理由としてもちろんキュアレアでも十分オススメできますが、イハダプリスクリードDは資生堂が作った顔に使用できる医薬品と言う事で「弱酸性」「無香料」「無着色」の3つを兼ね備えたタイプになりますので肌への影響を考える人にもオススメできるからです。

また上記の中で言えばメンソレータムカユピットもイハダプリスクリードD同様に皮膚に優しい作りになっておりこちらは抗炎症成分が「グリチルレチン酸」となっています。

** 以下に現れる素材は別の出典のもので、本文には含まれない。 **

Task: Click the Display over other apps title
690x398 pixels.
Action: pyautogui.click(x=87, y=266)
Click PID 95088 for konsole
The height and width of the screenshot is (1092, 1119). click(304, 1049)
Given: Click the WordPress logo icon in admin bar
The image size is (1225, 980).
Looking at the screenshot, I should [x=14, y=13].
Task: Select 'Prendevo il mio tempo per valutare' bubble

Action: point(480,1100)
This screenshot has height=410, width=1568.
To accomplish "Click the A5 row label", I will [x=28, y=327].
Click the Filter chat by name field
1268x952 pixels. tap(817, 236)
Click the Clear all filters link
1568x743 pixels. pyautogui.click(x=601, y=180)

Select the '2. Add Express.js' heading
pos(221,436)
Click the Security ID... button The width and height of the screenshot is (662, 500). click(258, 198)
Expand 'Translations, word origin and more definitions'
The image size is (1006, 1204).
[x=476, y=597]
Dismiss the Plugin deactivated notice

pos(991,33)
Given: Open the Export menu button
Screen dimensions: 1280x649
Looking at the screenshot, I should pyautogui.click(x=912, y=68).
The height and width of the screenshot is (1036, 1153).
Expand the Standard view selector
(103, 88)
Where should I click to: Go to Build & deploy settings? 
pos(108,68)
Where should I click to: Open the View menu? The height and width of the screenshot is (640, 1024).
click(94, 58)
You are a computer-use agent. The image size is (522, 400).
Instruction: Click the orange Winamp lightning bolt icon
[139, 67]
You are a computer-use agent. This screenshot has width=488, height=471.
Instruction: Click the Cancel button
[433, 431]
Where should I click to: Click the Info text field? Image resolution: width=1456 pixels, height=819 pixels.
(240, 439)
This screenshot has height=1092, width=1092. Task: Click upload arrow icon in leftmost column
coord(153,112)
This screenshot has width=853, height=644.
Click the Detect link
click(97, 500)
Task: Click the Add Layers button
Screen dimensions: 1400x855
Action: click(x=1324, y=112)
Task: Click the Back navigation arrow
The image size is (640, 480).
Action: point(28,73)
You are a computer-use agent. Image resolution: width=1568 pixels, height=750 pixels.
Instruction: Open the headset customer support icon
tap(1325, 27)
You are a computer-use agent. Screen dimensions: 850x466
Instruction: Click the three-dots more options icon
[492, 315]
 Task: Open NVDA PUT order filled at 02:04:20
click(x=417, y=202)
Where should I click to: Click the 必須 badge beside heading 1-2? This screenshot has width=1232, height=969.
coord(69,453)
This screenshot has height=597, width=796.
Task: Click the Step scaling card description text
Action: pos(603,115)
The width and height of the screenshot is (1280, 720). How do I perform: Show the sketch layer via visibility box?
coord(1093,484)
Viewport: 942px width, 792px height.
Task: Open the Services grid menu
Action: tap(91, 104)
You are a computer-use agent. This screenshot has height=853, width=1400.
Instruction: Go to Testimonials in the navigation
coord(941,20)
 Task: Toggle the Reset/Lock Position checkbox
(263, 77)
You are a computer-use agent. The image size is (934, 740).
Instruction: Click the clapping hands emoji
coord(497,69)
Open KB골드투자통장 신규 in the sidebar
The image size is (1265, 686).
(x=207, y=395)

実際にイハダプリスクリードD等の「ウフェナマート」と「グリチルリチン酸」の抗炎症作用を比較した試験は行われいないためどちらの方がかぶれに有効かとは言えません。ただ根本的な作用の仕方を考えるとウフェナマートの方を選んだ方が個人的にはより抗炎症作用があるのではないかと考えます。

 

もしかぶれの原因が乾燥にあるのであれば上で紹介したヘパリン類似物質を配合した薬を優先的に使用しましょう。もしくはヘパリン類似物質が単独で発売されているものと併用して使用してみてください。

 

そして基本的に「顔用」と謳って販売されている医薬品は

・アルコールフリー
・弱酸性
・無香料
・無着色

主にこの4つを満たしているものが「顔用」として販売しています。さらに防腐剤フリーとしている薬も多いです。

ただしウフェナマート配合の薬はイハダプリスクリードDくらいしかこれを満たしている薬はありません。

 

これらの薬はもちろん顔だけではなく普通の塗り薬として全身に使用可能になりますから、もし顔用として使用しなくなった場合には普通の塗り薬として全身用に活用してみてはいかがでしょうか。

またもともと皮膚が弱い人で少しでも皮膚に優しい薬を探している人にとってもより低刺激な薬としておすすめです。